# Data Set

Aim is to create dataset and split it into test and training set.

https://cs231n.github.io/neural-networks-2/:
An important point to make about the preprocessing is that
any preprocessing statistics (e.g. the data mean)
must only be computed on the training data.

The data is imbalanced.
Use http://contrib.scikit-learn.org/imbalanced-learn/index.html.

In [15]:
import h5py
import numpy as np
from sklearn.model_selection import train_test_split
import imblearn.over_sampling
import matplotlib.pyplot as plt
%matplotlib nbagg

In [2]:
f = h5py.File('data.hdf5')
spectra = f['resampled']
labels = spectra['labels']
fluxes = spectra['fluxes']

In [3]:
# sturucture of classes and not labeled data
classes, counts = np.unique(labels, return_counts=True)
for label, count in zip(classes, counts):
    print('label {:2}: {:7} samples'.format(label, count))

label -1:   11487 samples
label  0:     176 samples
label  1:     172 samples
label  2:    1186 samples
label  3:      56 samples
label  4:     132 samples


In [4]:
# labeled index
labeled_idx = labels[:] != -1
X = fluxes[labeled_idx, :]
y = labels[labeled_idx]
X.shape, X.dtype, y.shape, y.dtype

((1722, 4000), dtype('>f8'), (1722,), dtype('int32'))

## Testing set

Split testing set.
35 samples from each class.
This would give 10/90 percent split.

In [5]:
n_classes = 5
n_test = 35
n_test_set = n_test * n_classes
n_samples = X.shape[0]
n_features = X.shape[1]
n_train_set = n_samples - n_test_set

print('test set: {:.2f}%\ntrain set: {:.2f}%'.format(
    n_test_set / n_samples * 100,
    (n_samples - n_test_set) / n_samples * 100
))

test set: 10.16%
train set: 89.84%


In [6]:
del f['X_train']
del f['y_train']
del f['X_test']
del f['y_test']

X_train = f.create_dataset('X_train', (n_train_set, n_features), dtype=X.dtype)
y_train = f.create_dataset('y_train', (n_train_set,), dtype=y.dtype)
X_test = f.create_dataset('X_test', (n_test_set, n_features), dtype=X.dtype)
y_test = f.create_dataset('y_test', (n_test_set,), dtype=y.dtype)

RECORD EXCERPTS
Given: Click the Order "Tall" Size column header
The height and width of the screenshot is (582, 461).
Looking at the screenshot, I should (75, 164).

==

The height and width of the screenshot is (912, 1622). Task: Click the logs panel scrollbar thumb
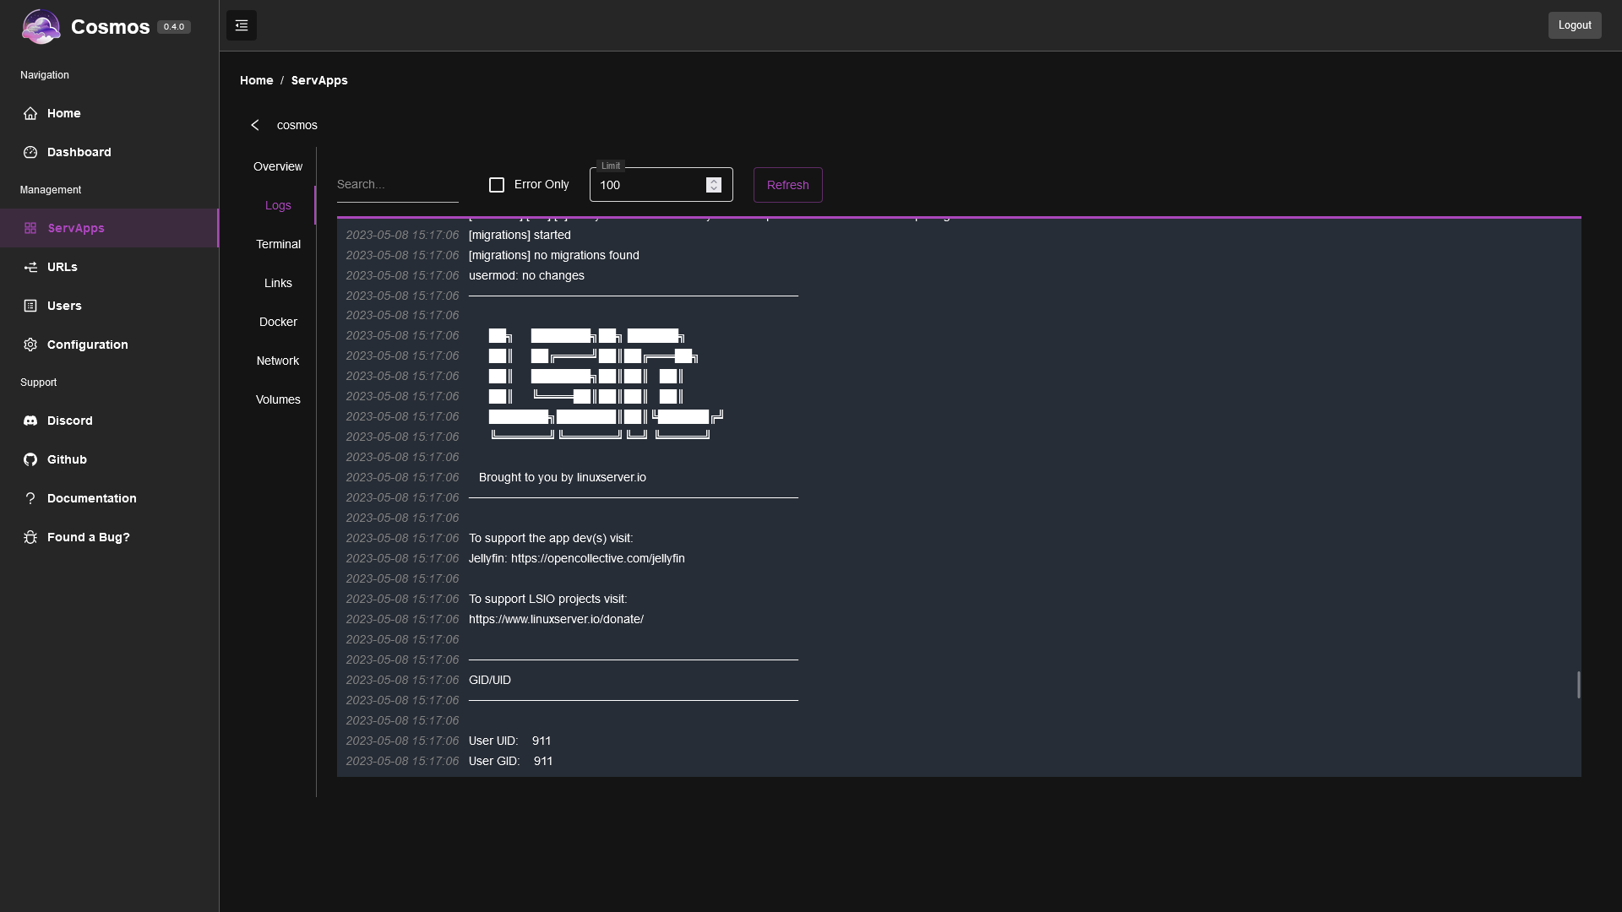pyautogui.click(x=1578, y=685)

* * *

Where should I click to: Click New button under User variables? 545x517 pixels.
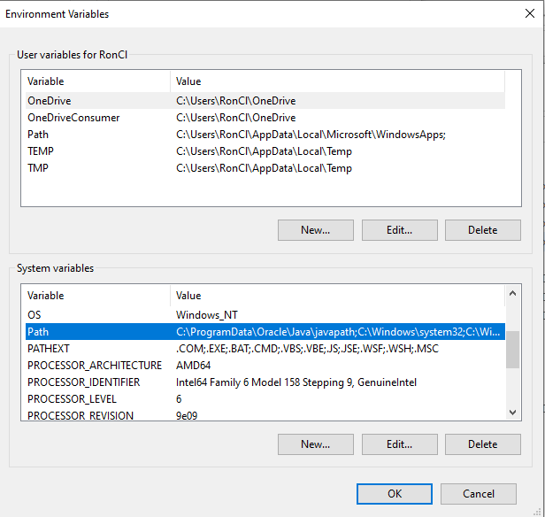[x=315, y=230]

GIVEN PROBLEM 1
Repeat the dataset-splitting notebook word for word, starting at "test set: 10.16%" and ending at "(n_test_set, n_features), dtype=X.dtype)".
GIVEN PROBLEM 2
Carry on the dataset-splitting notebook from its last line of code onward.

FINAL ANSWER 1
test set: 10.16%
train set: 89.84%


In [6]:
del f['X_train']
del f['y_train']
del f['X_test']
del f['y_test']

X_train = f.create_dataset('X_train', (n_train_set, n_features), dtype=X.dtype)
y_train = f.create_dataset('y_train', (n_train_set,), dtype=y.dtype)
X_test = f.create_dataset('X_test', (n_test_set, n_features), dtype=X.dtype)

FINAL ANSWER 2
X_train, y_train, X_test, y_test

(<HDF5 dataset "X_train": shape (1547, 4000), type ">f8">,
 <HDF5 dataset "y_train": shape (1547,), type "<i4">,
 <HDF5 dataset "X_test": shape (175, 4000), type ">f8">,
 <HDF5 dataset "y_test": shape (175,), type "<i4">)

In [7]:
train_idx = 0
test_idx = 0
for label, count in zip(range(n_classes), counts[1:]):
    idx = y == label
    (X_train[train_idx:train_idx + count - n_test],
     X_test[test_idx:test_idx + n_test],
     y_train[train_idx:train_idx + count - n_test],
     y_test[test_idx:test_idx + n_test]) = train_test_split(
        X[idx], y[idx], test_size=n_test, random_state=0
    )
    train_idx += count - n_test
    test_idx += n_test

In [8]:
np.unique(y_test, return_counts=True)

(array([0, 1, 2, 3, 4], dtype=int32), array([35, 35, 35, 35, 35]))

## Balancing Training Set

https://arxiv.org/pdf/1609.06570v1.pdf

In [9]:
_, counts = np.unique(y_train, return_counts=True)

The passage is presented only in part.